Le monde straight
par Luc Asselin
Il y a des gens qui sont straight.
Évidemment, les gens sont straight à divers
degrés, mais mettons que le fait d’être straight
constitue rarement leur côté le plus avenant. Tout
bien considéré, le monde straight est plutôt
ennuyant, règle générale. Je crois que bien
peu d’entre nous connaissons du monde straight auprès
de qui on se paie une pinte de bon sang à chaque rencontre.
Les gens straight sont straight, un point c’est
tout!
Ce n’est peut-être pas de leur faute, mais ils sont
straight et c’est aux autres de vivre avec cette
condition, pour le meilleur et pour le pire.

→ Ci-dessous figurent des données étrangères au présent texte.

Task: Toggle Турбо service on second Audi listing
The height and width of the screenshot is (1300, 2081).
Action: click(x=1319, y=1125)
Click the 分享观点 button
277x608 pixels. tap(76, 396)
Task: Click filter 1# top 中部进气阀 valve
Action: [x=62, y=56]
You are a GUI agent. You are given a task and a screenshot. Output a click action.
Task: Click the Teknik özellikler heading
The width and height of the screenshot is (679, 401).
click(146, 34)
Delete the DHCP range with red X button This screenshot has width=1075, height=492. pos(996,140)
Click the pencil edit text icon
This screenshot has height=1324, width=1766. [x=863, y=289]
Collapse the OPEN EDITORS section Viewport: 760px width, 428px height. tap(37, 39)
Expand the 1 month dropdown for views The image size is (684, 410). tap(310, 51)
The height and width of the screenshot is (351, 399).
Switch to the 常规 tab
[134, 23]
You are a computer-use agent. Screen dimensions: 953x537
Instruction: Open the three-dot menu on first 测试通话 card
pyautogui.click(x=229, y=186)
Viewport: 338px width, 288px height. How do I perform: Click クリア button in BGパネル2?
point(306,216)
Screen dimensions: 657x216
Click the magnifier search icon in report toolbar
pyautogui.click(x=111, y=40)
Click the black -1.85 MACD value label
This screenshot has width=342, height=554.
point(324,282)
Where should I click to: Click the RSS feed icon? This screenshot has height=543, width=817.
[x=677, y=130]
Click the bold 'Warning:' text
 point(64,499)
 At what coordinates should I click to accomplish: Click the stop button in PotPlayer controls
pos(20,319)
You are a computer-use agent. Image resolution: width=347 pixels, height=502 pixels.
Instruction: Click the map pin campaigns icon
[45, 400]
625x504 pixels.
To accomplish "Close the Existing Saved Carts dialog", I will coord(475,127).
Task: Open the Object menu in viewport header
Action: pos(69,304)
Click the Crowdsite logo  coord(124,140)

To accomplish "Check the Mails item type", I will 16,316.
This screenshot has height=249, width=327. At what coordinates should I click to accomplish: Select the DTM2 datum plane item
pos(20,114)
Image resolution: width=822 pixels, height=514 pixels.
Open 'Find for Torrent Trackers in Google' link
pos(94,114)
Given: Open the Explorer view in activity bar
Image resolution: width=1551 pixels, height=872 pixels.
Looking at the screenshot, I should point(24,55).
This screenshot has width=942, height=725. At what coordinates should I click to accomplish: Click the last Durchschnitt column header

D’ailleurs, c’est quoi, être straight?
Ce ne sont pas les interprétations qui manquent. Mais, à
vrai dire, il est toujours plus facile de donner des exemples, dans
de tels cas, que de présenter une définition nette
et concise. Cependant, au risque de me planter, je pense bien cerner
les gens straight en les décrivant comme étant
des individus qui font des choses straight, non pas par
goût, mais parce que ce genre de geste est attendu d’eux
en fonction des normes de comportement de la société
où ils vivent.
Il me semble d’ailleurs que cette définition éclaire
toute la problématique du monde straight d’un
jour nouveau. Ou à tout le moins qu’elle apporte une
nuance importante. Au fond, les gens straight, ça
n’existe pas. Il y a des personnes qui font des choses straight
et, en retour, ces gestes posés les identifient comme étant
des gens straight.
Comment reconnaître les gens straight sans nécessairement
se livrer à une analyse psychosociologique? C’est là
où l’exemple l’emporte sur la définition,
car, sur le plan de la reconnaissance sociale, il est plus facile
d’identifier des schèmes de comportement que des schèmes
de pensée.
Ainsi, les gens straight apprécient les jokes
de Mario Jean, entre autres humoristes endurcis. Ils aiment échanger
sur les différentes marques de filtres à piscine,
un sujet à chlore. Ils appuient généralement
et intégralement les politiques états-uniennes qui
consistent à faire accepter, par la force et sans tolérer
de rouspétance, les grands principes de liberté et
de démocratie.
Le monde straight vote libéral sans poser de questions,
y compris les pauvres. Car il existe des straight dans
toutes les couches sociales; et bien souvent les plus straight
sur le tas ne sont pas nécessairement les plus riches.
Ça, d’ailleurs, on se demande toujours un peu pourquoi.
Mais passons…
Les gens straight déplorent que l’économie
s’essouffle et voudraient que les gouvernements – c’est-à-dire
nous – volent à son secours à coups de subventions,
« mais sans se mêler de la business ».
En même temps, ils affirment que l’éducation,
la santé et les mesures sociales sont des dépenses
plus ou moins utiles, et qu’il faudrait par conséquent
les réduire au minimum, afin de ne pas encourager la dépendance
des gens à leur endroit.
Les gens straight se raccrochent bien souvent à
des valeurs anciennes, pour ne pas dire surannées, au nom
d’un passé idéalisé. Ils sont souvent
nostalgiques et, par conséquent, ont une mémoire défaillante
qui tend vers le rose à mesure que le temps passe.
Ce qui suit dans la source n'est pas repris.